In 2015, Konami Had A Very Strange Year

Just when we thought things might have calmed down, Konami sent a PR person to a Sony award ceremony to pick up trophies for Metal Gear Solid V: The Phantom Pain. In Los Angeles, the host of The Game Awards, Geoff Keighley, said on live television that Kojima “had every intention” of appearing on the show, but “he was informed by a lawyer representing Konami just recently that he would not be allowed to travel to tonight’s awards ceremony to accept any awards”. Keighley added that Kojima was “still under an employment contract” and that it was “inconceivable…that an artist like Hideo would not be allowed to come here and celebrate with his peers and his fellow teammates”. Konami did not issue a statement in response.

After news was leaked by Japan’s Nikkei, Sony announced that Hideo Kojima had formed a new studio — a new independent studio, that is — called, wait for it, Kojima Productions. It’s developing a game for PlayStation 4 and PC.

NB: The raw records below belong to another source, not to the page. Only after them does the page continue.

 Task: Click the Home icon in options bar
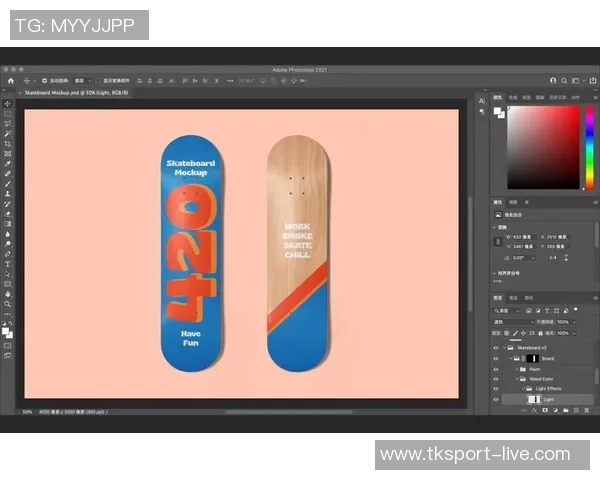coord(11,80)
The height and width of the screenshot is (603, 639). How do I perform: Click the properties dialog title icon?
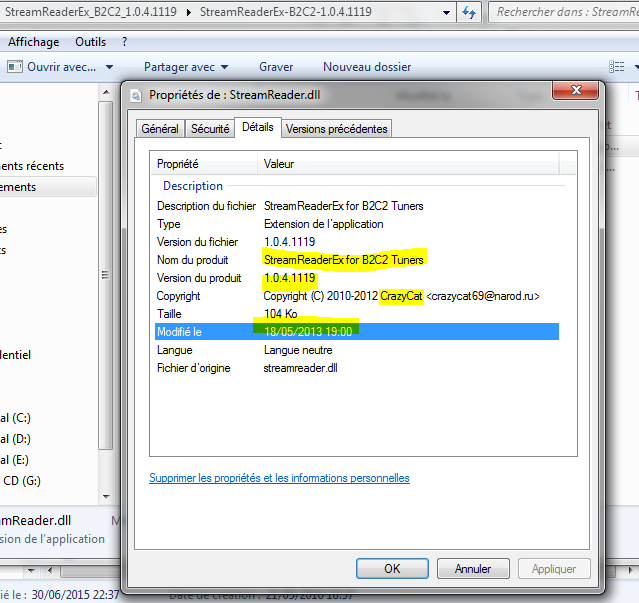pyautogui.click(x=136, y=95)
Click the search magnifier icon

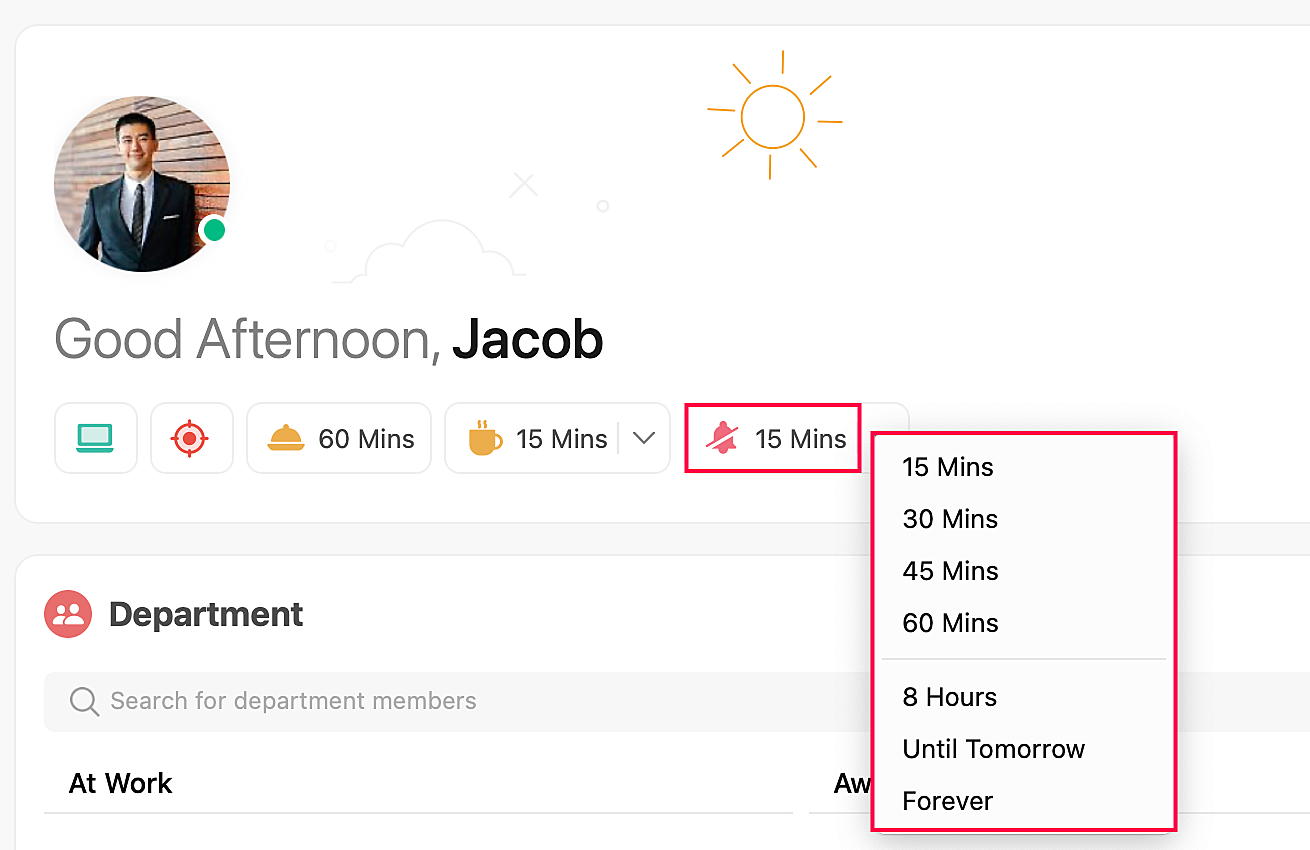coord(84,701)
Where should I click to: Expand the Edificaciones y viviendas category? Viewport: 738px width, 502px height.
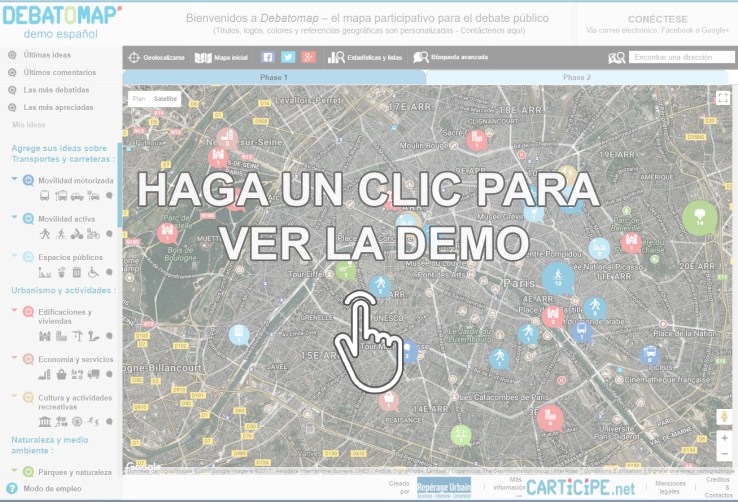[x=15, y=310]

In 2015, Konami Had A Very Strange Year

“When working in big companies, especially Japanese companies, every little thing has to be approved beforehand, and you need paperwork to do anything,” Kojima told The New Yorker. “Now that I’m independent, I can do what I want with much more speed. I don’t need to invest time in unnecessary presentations. I shoulder the risk.”

And with that, Konami’s strange year drew to a close. Hideo Kojima is free to run his own studio, and the publisher is free to get back to, well, whatever it is they’re going to be doing. Hopefully things get back to normal for Konami in 2016, whatever that means.